I started my undergraduate training at the University of Utah in the Fall of 1989. Then the university was on the quarter system and my first quarter of school saw me taking political science 110 from a Professor Peter Diamond. This was one of the classic lib ed freshman courses where you were introduced to Locke and so forth. During my years in undergraduate and graduate school I would take many classes at OSH, mostly language classes but I also took graduate school placement tests in that building. Now that I work for the university I have taken a few continuing education language courses in that building as well. My best friend in college had many English classes in the building and we would often meet there before or after school. My first girlfriend studied French and I often met her in OSH before or after class, too.
My parents themselves attended the university back in the late 1960s and OSH was a mainstay on campus then, too. When I started school it was one of the buildings that we all had in common. The building has always had a sort of mystique to it for me since it housed many of my favorite humanities subjects such as foreign languages, political science, English, and philosophy. Back in the 1990s, the weekly campus police reports frequently cited to lewd acts that took place in the bathrooms at OSH. It seemed to be a magnet for perverts and weirdos who were looking to have a good time in public.
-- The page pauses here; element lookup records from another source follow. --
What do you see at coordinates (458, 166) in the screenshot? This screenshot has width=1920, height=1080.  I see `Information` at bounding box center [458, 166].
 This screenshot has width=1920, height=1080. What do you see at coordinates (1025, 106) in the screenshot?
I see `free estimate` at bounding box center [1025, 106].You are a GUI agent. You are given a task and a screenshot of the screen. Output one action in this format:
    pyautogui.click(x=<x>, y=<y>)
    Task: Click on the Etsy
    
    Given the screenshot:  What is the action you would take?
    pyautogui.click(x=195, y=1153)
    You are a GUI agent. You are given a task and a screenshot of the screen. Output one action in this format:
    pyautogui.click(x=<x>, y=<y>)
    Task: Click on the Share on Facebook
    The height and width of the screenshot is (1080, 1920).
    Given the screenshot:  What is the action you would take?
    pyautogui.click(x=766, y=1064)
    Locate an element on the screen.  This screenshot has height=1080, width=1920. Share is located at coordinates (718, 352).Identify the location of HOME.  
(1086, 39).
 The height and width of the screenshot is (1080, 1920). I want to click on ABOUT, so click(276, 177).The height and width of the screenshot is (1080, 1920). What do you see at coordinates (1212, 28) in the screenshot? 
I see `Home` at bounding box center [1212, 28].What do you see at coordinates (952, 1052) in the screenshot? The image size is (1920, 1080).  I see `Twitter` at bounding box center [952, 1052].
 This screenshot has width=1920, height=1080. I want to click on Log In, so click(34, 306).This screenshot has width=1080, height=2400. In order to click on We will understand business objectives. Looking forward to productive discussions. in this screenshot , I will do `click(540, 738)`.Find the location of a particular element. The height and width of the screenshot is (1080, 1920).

I guess one of the things that made the building unique is the sheer number of classrooms in the building, since many English classes and foreign language classes lend themselves to a smaller class size and in those days the amount of space dedicated to office space for faculty was smaller. In that sense OSH always felt a bit like an elementary school or a junior high – more of a familiar warm feeling than many of the other colder building on campus like the old FAMB building or the social work tower. OSH had a sense of life and personality to it, a sense of something waiting to be discovered. To me OSH embodied the whole idea of undergraduate education.
So I must confess it pained me to see the fence around the building and the windows ripped out and the ceiling tiles dangling down. I hope that there is some kind of bright future still for the building or if not that a new classroom building can be erected in its place. For those of you new to the university, no doubt you will have one or two buildings that you grow fond of and hopefully if you are lucky you will make a dear friend as OSH has been for me over the years.